¿Cómo viven la alimentación las personas con habilidades diferentes? Sin duda, éste es un enfoque de muchas aristas, puesto que en el esfuerzo de nombrar “habilidades diferentes” para referirse a un grupo de la población se pierde especificidad en sus necesidades dependiendo de su condición.

La ausencia de popotes en las bebidas es un tema en tendencia, debido a las iniciativas que han tomado algunas cadenas de cafés, productoras de jugos, entre otras compañías, para reducir el consumo de plástico de los popotes que afecta significativamente nuestro medio ambiente. En medio del debate, en el que aparentemente una gran mayoría está de acuerdo en ir habituándose a restringir el uso de plástico en su vida diaria, surgió un debate sobre la forma en la que personas que están imposibilitadas para beber sin popotes por alguna condición de salud podrán hacerlo sin sentirse discriminadas.

De la misma manera, algunas voces se han alzado por la forma en la que lugares públicos de consumo de alimento tendrían que tener cada vez más y mejores consideraciones sobre las capacidades diferentes de personas a las que les es imposible ver un menú o escuchar las diferentes opciones por parte del mesero. Son actos simples y cotidianos en los que no reflexionamos lo suficiente sobre cómo contar con menús para débiles visuales puede hacer la diferencia en la autonomía e inclusión de muchísimas personas. El debate del popote sin duda arrojó nuevas interrogantes sobre las formas en las que estas situaciones deberían ser confrontadas.

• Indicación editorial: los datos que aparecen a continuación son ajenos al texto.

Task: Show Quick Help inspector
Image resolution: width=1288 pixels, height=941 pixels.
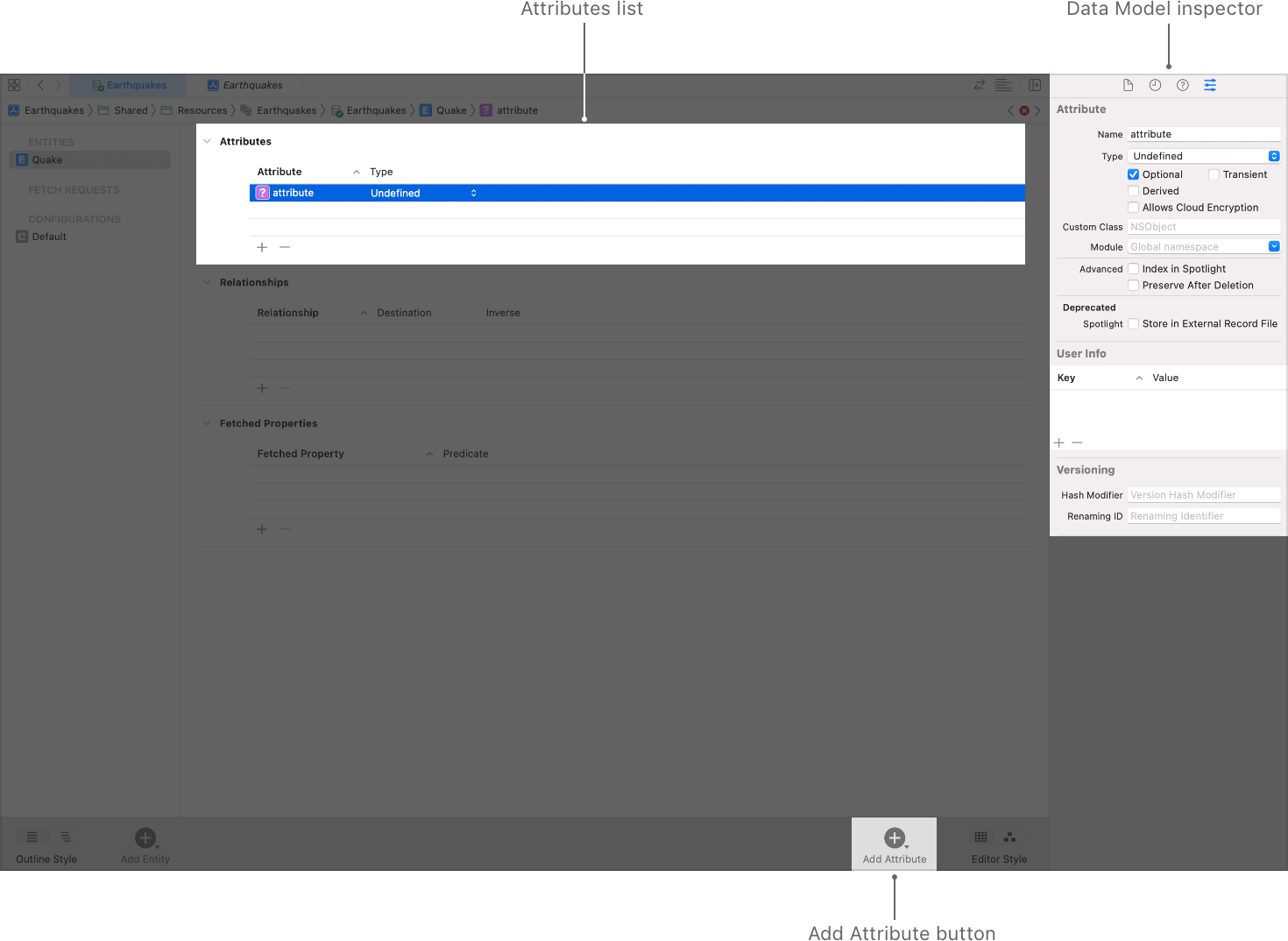Action: tap(1182, 85)
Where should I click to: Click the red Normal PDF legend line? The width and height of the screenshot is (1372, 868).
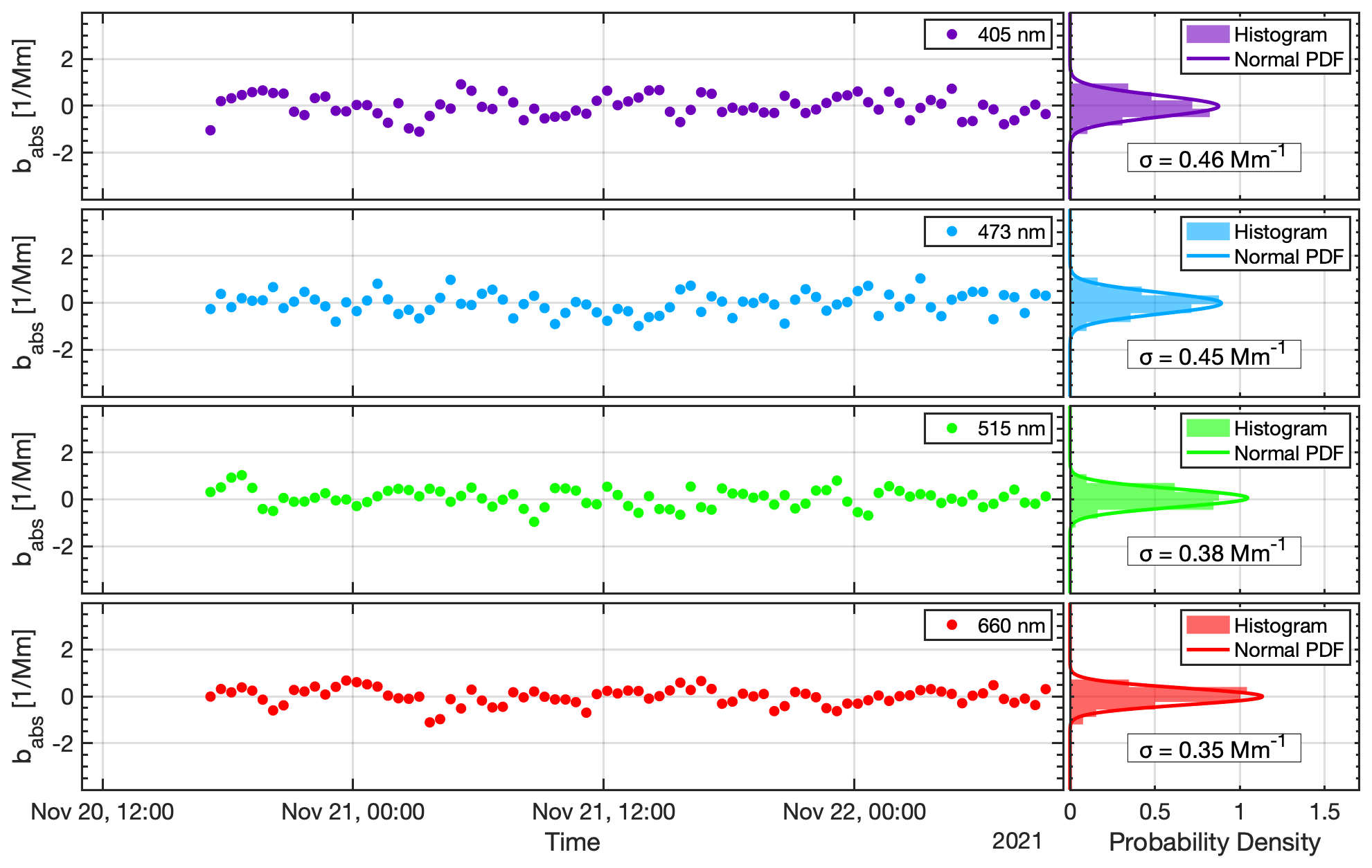[1207, 650]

La comida estimula de manera significativa todos los sentidos. Sabemos por investigaciones científicas que, ante la disminución de la función de uno de ellos, los otros se exacerban para compensar esa falta. Por este hecho, se tiran por la borda algunos mitos como que la buena comida (cualquiera que sea su connotación o lo que esto signifique) es un placer reservado para quienes tienen un afinado sentido del gusto o del olfato, por ejemplo. En este sentido, no existe razón ni fisiológica ni social para dejar de considerar y repensar formas en las que las personas con capacidades diferentes merecen mayor inclusión en las actividades del día a día, que incluyen, evidentemente, el hecho de alimentarse. Tener opciones que faciliten estos hechos da un mayor poder de decisión a alguien que originalmente no tendría por qué haberlo perdido sólo por tener una capacidad disminuida.

En este sentido, sin duda el hecho de reducir el plástico no está peleado con personas que no puedan beber directamente de un vaso. Existen evidentemente alternativas, como la utilización de un popote reusable en metal que puedan traer consigo siempre. El enfoque de este hecho debería ser cuestionarnos hasta qué punto estamos lejos de la inclusión en la realización de las actividades que para algunos pueden parecer de lo más cotidianas y banales, pero para otros marcan una diferencia significativa no sólo en su autonomía sino en su capacidad y poder de decisión. Es tarea de la sociedad civil repensar cómo, desde cada una de nuestras trincheras, podemos crear condiciones favorables a ellos que, en ocasiones, ni siquiera significan una mayor inversión de dinero.

Queda también pendiente investigar cómo estos cambios son percibidos, vividos e incorporados por todas las personas involucradas en hacer espacios públicos, como los lugares de consumo de comida, más incluyentes en la práctica y no sólo en la leyenda a la entrada de la puerta.